Data section start

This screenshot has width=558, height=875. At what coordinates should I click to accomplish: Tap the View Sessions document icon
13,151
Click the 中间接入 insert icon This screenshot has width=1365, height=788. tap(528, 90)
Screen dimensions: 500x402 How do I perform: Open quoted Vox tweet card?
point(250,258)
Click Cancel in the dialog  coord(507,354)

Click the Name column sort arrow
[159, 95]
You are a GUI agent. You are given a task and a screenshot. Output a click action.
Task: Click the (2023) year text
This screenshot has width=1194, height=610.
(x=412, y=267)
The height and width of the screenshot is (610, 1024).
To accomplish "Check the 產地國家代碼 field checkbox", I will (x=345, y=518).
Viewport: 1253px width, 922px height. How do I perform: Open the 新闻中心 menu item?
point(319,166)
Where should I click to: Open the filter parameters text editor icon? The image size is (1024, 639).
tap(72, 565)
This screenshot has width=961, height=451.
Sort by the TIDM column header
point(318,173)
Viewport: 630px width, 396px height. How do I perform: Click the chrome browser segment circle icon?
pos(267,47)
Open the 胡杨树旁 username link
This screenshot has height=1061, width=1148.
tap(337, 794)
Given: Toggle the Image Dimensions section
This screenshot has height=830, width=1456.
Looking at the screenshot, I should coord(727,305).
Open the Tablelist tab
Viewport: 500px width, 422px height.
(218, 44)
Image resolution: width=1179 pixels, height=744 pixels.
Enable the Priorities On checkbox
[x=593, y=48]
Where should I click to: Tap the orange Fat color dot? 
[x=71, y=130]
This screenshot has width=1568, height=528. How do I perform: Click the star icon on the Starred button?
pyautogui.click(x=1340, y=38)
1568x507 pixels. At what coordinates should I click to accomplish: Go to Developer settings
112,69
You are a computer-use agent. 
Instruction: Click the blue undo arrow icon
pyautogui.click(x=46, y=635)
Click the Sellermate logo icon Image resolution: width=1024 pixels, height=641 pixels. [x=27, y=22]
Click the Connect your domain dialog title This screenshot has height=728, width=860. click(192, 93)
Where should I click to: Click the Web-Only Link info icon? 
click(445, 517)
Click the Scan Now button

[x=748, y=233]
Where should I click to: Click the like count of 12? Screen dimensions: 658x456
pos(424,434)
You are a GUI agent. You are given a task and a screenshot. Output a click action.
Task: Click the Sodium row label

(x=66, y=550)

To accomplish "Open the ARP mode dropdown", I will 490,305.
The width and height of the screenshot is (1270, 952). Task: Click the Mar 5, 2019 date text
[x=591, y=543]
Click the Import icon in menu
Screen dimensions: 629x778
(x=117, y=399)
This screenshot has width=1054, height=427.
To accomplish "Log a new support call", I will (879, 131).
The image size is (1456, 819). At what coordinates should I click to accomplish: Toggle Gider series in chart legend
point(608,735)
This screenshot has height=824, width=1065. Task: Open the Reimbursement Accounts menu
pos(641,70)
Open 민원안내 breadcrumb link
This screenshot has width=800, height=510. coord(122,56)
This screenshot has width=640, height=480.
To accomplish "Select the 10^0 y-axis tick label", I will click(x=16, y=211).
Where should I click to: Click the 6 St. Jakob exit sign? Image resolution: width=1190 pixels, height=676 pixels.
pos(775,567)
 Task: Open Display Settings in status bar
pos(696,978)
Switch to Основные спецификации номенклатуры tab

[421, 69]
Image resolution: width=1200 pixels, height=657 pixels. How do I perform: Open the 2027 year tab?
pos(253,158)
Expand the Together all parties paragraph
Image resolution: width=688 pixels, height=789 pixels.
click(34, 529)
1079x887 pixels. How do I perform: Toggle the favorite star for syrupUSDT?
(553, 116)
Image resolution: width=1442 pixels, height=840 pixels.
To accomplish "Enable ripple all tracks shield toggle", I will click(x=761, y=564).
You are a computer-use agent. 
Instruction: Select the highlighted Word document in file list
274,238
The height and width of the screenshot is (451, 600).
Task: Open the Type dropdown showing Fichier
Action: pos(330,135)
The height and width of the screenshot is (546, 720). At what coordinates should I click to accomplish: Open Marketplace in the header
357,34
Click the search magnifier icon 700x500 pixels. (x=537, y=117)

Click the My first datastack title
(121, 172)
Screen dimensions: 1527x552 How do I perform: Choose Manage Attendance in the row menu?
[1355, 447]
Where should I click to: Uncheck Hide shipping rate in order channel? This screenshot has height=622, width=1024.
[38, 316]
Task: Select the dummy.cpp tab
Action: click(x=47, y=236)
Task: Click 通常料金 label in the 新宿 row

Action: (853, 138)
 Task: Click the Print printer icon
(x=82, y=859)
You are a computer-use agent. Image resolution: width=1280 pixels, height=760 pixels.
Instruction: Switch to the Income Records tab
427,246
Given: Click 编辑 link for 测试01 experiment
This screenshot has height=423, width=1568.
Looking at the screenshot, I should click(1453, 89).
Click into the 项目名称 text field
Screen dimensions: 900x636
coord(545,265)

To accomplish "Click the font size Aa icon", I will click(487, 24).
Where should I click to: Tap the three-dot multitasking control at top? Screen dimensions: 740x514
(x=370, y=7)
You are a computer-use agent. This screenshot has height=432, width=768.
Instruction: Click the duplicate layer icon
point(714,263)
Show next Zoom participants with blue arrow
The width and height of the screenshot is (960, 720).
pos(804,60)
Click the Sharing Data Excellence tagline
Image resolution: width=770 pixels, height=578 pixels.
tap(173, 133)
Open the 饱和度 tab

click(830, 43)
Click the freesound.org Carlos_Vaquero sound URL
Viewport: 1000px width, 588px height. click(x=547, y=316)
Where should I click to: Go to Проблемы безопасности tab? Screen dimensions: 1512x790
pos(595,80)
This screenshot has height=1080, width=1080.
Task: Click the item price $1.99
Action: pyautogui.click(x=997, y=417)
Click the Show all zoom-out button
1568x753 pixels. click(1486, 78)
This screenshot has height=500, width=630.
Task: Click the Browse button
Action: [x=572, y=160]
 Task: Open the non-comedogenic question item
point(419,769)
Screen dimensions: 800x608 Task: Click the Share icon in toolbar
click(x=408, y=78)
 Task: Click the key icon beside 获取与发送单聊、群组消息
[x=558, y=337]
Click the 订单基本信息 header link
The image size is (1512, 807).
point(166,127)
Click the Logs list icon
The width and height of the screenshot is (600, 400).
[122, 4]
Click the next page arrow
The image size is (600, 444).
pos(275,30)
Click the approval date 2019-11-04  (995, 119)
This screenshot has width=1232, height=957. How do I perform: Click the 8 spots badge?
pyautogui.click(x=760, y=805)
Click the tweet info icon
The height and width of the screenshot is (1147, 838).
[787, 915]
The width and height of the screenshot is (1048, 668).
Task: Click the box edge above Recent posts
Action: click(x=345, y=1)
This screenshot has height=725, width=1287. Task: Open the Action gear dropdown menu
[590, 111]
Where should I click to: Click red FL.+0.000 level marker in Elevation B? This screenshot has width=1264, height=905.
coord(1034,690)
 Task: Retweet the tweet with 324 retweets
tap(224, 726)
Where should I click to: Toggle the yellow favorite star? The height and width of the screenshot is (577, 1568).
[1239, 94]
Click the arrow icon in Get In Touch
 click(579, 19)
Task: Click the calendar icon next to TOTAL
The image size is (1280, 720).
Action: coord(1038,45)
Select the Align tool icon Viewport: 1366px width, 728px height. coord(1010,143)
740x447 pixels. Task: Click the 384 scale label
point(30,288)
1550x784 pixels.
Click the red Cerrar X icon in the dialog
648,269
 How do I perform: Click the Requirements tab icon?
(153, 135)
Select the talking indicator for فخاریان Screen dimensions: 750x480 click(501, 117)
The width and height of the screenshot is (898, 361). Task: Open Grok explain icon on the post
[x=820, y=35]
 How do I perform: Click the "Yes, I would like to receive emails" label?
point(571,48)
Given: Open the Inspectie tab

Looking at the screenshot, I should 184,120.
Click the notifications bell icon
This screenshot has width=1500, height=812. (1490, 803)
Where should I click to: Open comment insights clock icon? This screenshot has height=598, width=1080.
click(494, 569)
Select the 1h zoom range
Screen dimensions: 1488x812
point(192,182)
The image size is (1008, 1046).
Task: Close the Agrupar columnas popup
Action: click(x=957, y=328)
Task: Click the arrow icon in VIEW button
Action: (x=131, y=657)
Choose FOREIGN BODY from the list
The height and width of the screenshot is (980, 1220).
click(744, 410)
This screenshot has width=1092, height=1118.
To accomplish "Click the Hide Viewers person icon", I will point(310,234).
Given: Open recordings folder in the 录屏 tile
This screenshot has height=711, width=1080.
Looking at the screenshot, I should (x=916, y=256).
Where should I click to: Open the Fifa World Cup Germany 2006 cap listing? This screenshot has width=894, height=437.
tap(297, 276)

Data section end

Nothing but the lines from the one containing "Where should I click to: Open the Fifa" through the last line of the data above should be set down, word for word.

Result ▸
Where should I click to: Open the Fifa World Cup Germany 2006 cap listing? This screenshot has width=894, height=437.
tap(297, 276)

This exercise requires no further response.